The aim of the study was to describe the distribution of tigecycline in subcutaneous tissue of obese patients using microdialysis. The strength of this study is the implementation of a control group of non-obese patients, thus avoiding errors which could result from comparison with historical data. The results of this study revealed that total plasma concentrations were significantly lower in obese patients compared to non-obese patients. In contrast, the free plasma concentrations were similar in both groups, as the mean unbound fraction was higher in obese patients. As there are no published data supporting reduced plasma protein in obesity, the question arises as to whether protein binding of tigecycline in the non-obese control group was increased [2]. Previously, it has been hypothesized that tigecycline could bind to alpha-1-acid glycoprotein (AGP), as it differs from the tetracycline minocycline by an added tert-butyl-glycylamido side chain with basic character [13]. With this in mind, the lower mean unbound fraction of tigecycline and the higher variability in the control group (coefficient of variance 32.8 vs 15.8% in the obese group) could be interpreted as a result of higher and more variable AGP concentrations in the more heterogeneous control group. Although AGP typically binds basic drugs, the interaction of tigecycline with AGP has not yet been investigated [15].

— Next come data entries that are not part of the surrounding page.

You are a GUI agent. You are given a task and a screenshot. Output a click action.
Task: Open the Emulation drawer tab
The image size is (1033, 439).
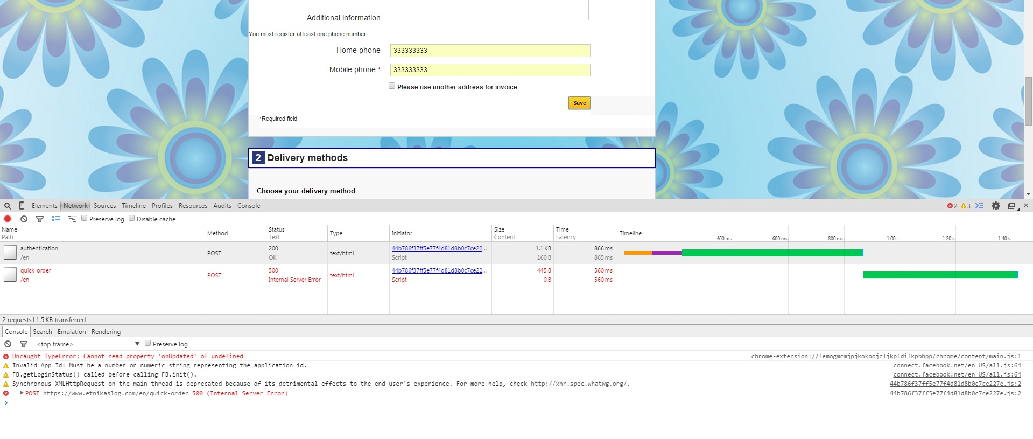[x=72, y=332]
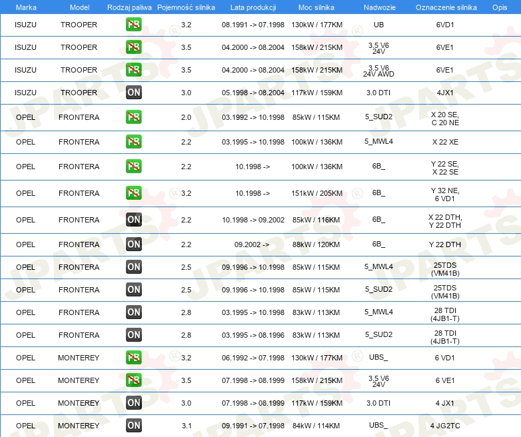The image size is (521, 437).
Task: Click the Rodzaj paliwa column header
Action: pos(129,7)

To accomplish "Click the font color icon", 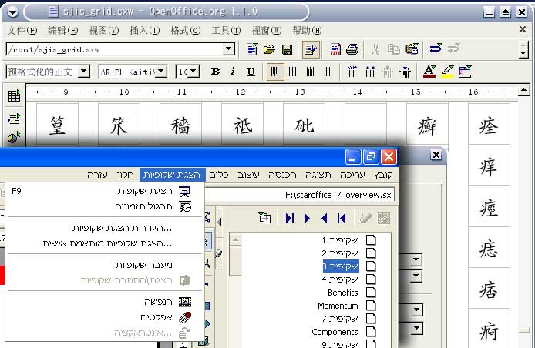I will 430,72.
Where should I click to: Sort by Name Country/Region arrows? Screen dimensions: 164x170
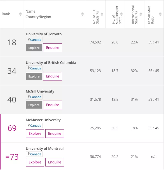pyautogui.click(x=83, y=14)
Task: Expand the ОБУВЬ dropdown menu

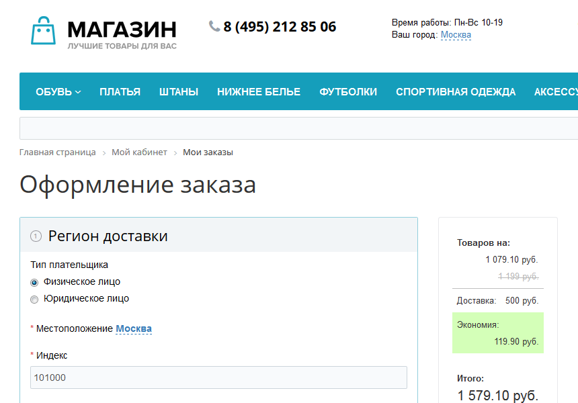Action: 57,91
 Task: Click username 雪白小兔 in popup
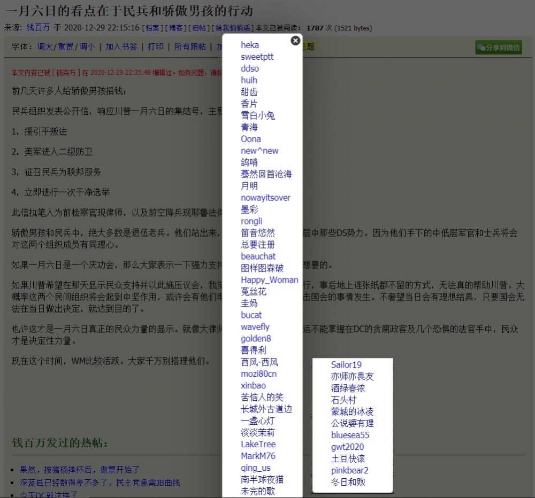(257, 115)
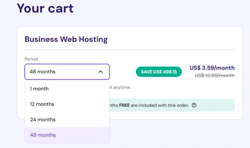
Task: Click the green free months banner
Action: pyautogui.click(x=214, y=105)
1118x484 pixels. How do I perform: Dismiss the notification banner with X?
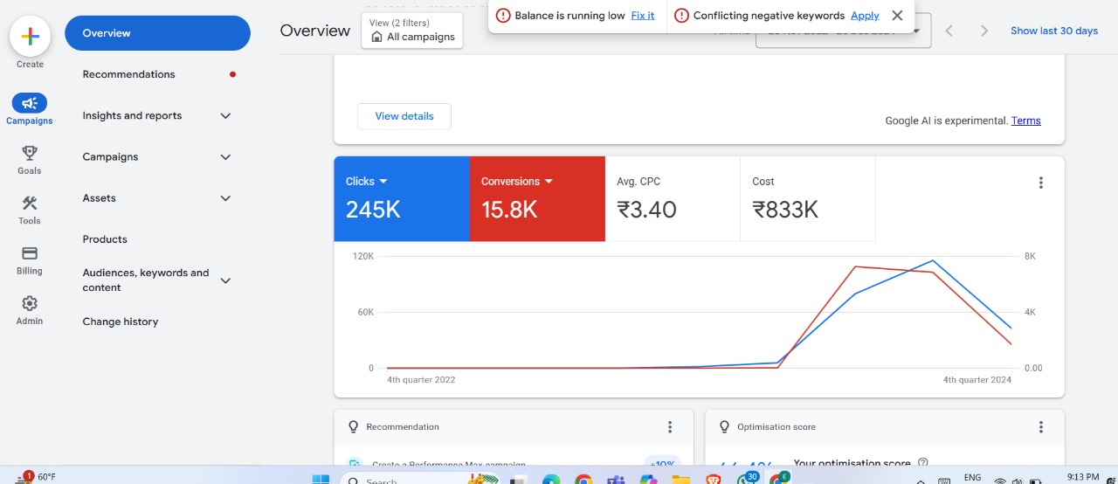coord(897,16)
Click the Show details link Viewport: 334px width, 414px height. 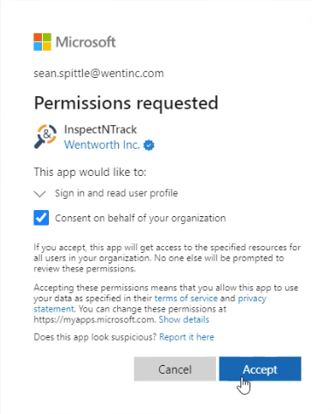pyautogui.click(x=184, y=319)
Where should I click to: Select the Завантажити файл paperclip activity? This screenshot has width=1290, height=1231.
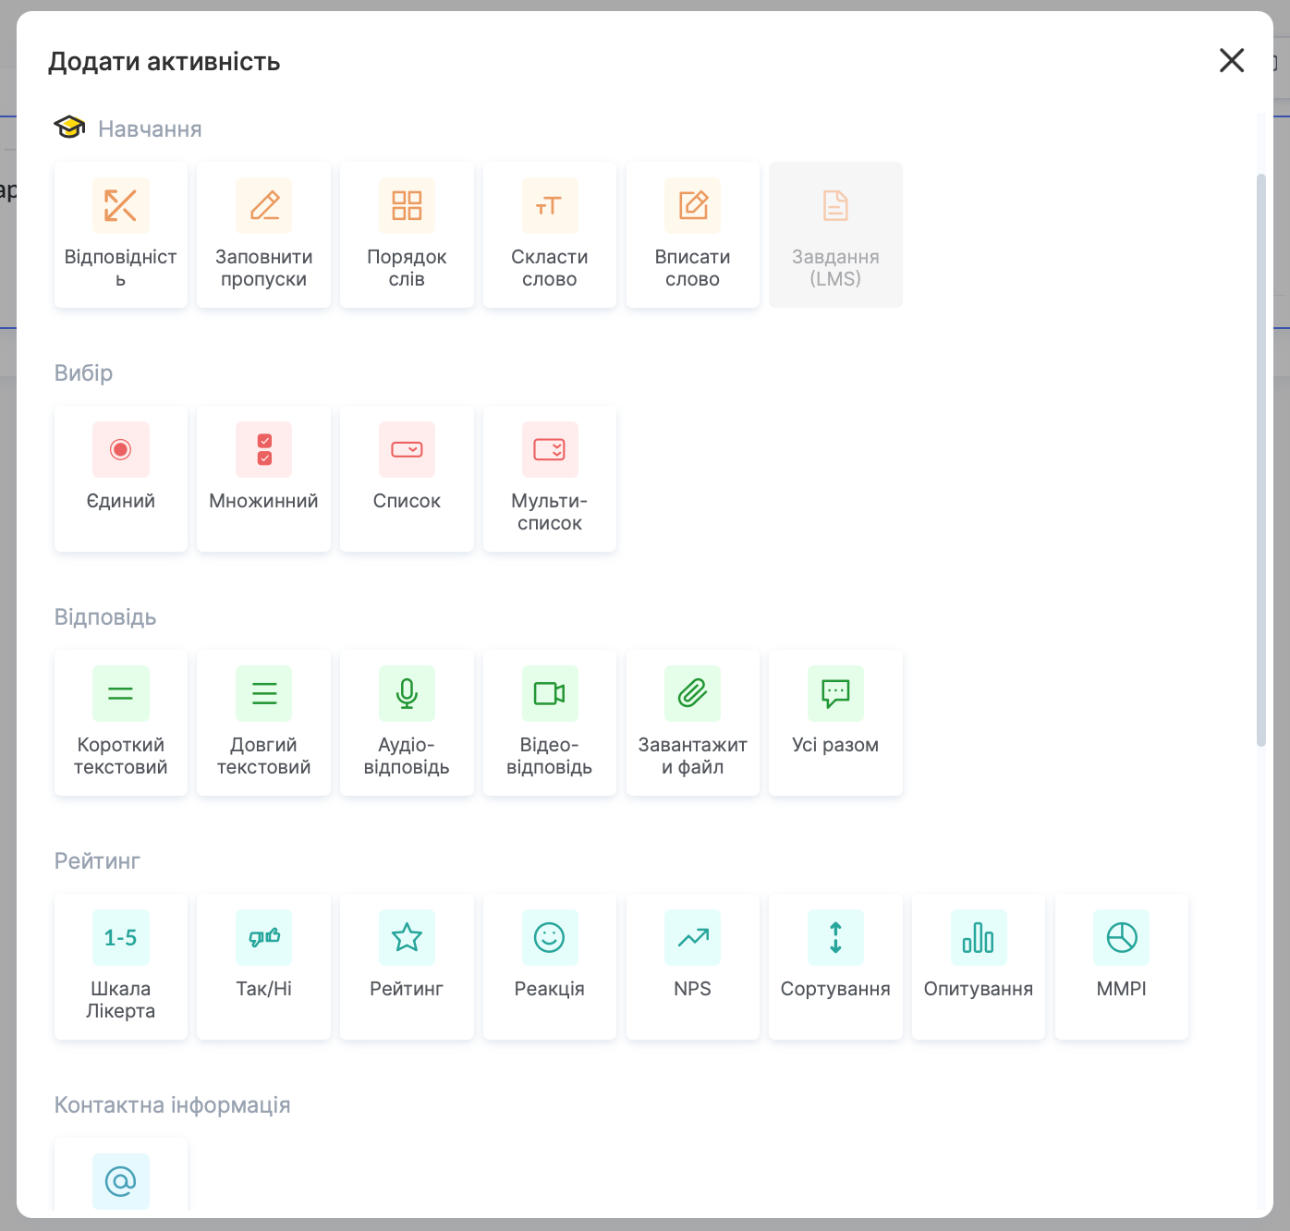(x=692, y=722)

The concentrations of tigecycline in ISF were lower than the free concentrations in plasma and were lower in obese patients compared to non-obese patients. Impaired subcutaneous tissue distribution in obese patients has also been observed with other antibiotics, and has been explained by a reduced capillary permeability surface area and reduced blood flow in adipose tissue [16,17,18,19,20]. ISF concentrations of tigecycline equal to the free plasma concentrations have been observed in patients with diabetes after multiple dosing, i.e. under steady-state conditions [7]. However, concentrations of tigecycline exceeding the plasma concentrations have been measured in biopsies of gall bladder, colon and lung tissue after single-dose administration, but these homogenate concentrations are obviously more representative of the intracellular space and not the interstitial space, which is the main site of bacterial infections [6, 21].

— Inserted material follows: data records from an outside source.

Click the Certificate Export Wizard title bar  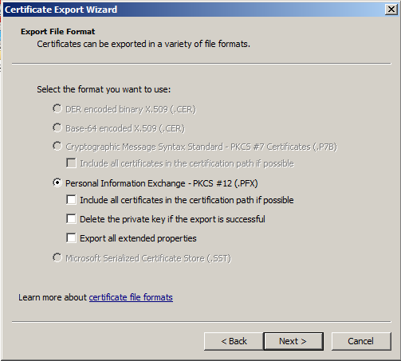pos(194,10)
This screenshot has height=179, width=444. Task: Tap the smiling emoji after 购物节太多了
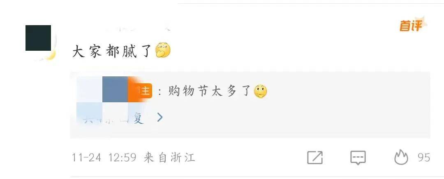point(261,91)
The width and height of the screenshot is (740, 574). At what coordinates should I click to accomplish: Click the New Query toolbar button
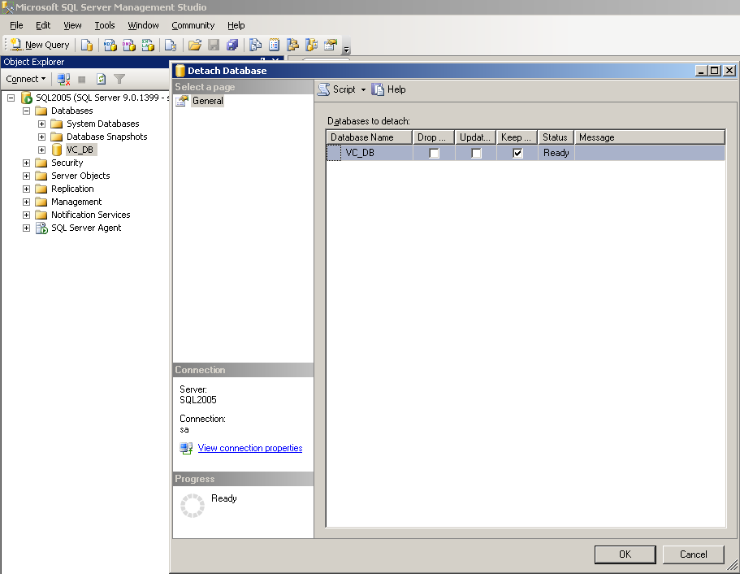(x=40, y=45)
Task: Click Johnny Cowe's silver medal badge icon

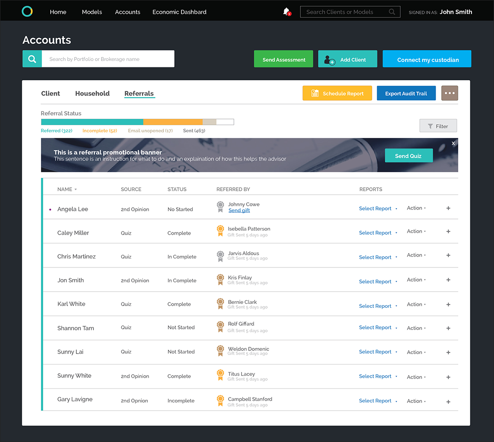Action: point(220,207)
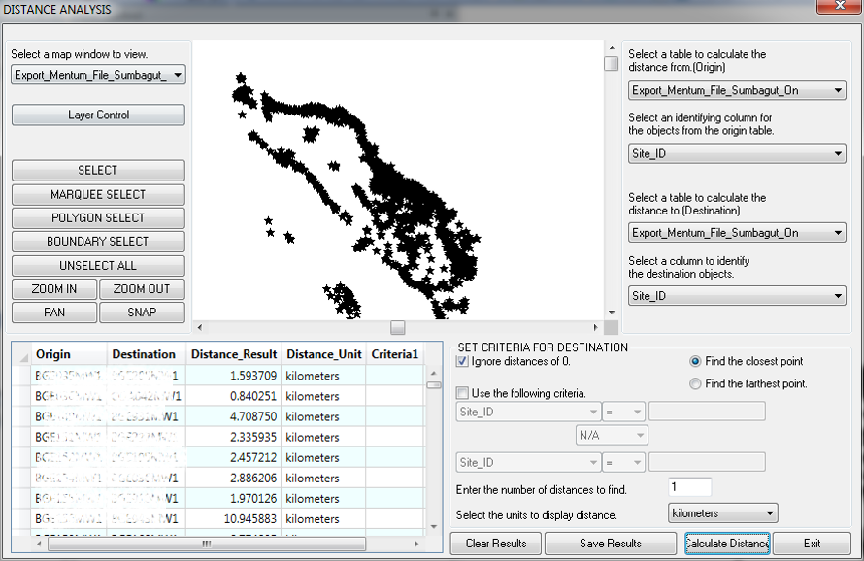This screenshot has width=864, height=561.
Task: Choose the POLYGON SELECT tool
Action: [97, 217]
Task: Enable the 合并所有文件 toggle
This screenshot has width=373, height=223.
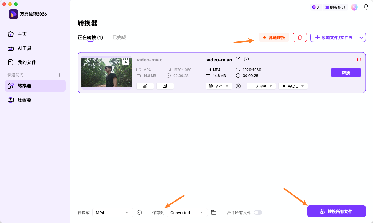Action: (258, 212)
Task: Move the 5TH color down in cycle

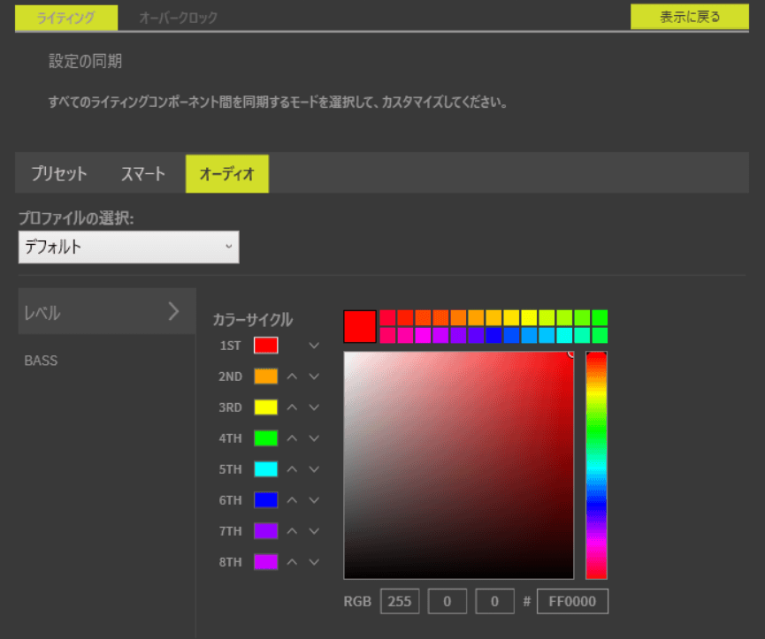Action: coord(314,469)
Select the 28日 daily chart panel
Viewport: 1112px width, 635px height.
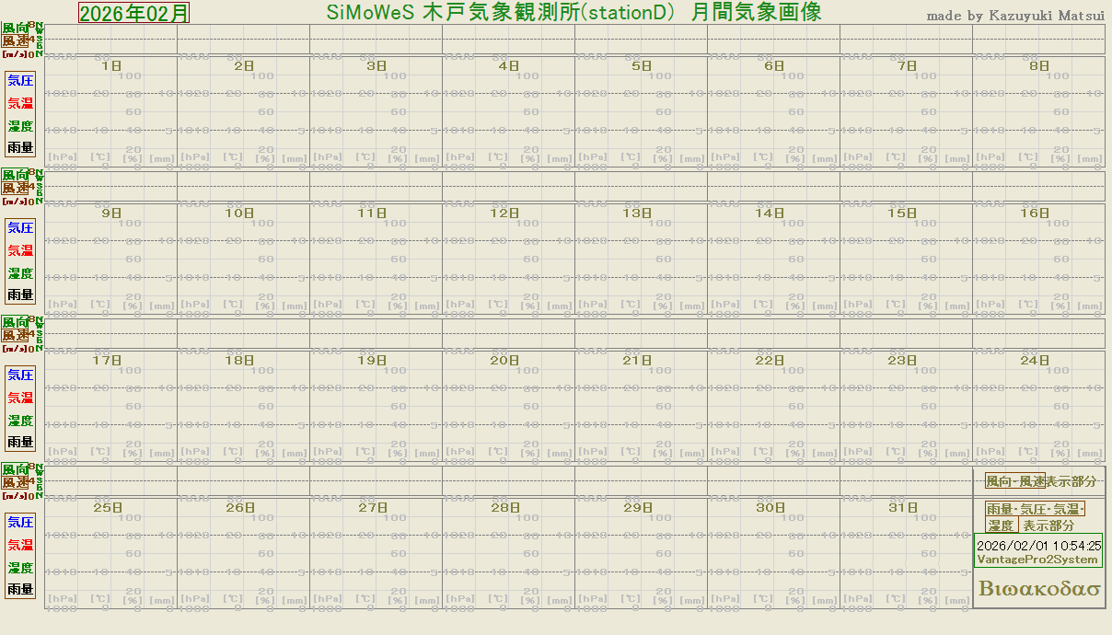pos(508,554)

Unfortunately, the study design (perioperative setting, single dosing and a sampling interval of 8 h, covering < 80% of the total AUC) did not allow for precise determination of the key pharmacokinetic parameter for multiple dosing, namely the clearance; nor for the evaluation of pharmacokinetic/pharmacodynamic indices for the estimation of therapeutic efficacy. Furthermore, in a previous study, we observed losses of tigecycline in microdialysate due to adsorption onto the collection vials (polystyrene). This could be prevented by adding methanol (containing the internal standard minocycline) to the collection vials prior to HPLC analysis [13]. However, no experiments were performed to assess possible losses due to adsorption onto surfaces of the microdialysis probe, i.e. the membrane (polyarylethersulfone) or the outlet tube (polyurethane). Therefore, we cannot rule out false low initial concentrations of tigecycline in microdialysate (in both groups) before the plastic walls are saturated.

5 Conclusion

In view of the decreased concentrations of ticecycline in the ISF of subcutaneous adipose tissue in heavily obese patients following single-dose administration, doubling the loading dose in these patients seems to be appropriate. Due to the short time schedule, the clearance, a decisive parameter for multiple dosing, could not be determined. Further studies addressing the impact of obesity on the pharmacokinetics of tigecycline after multiple dosing are warranted.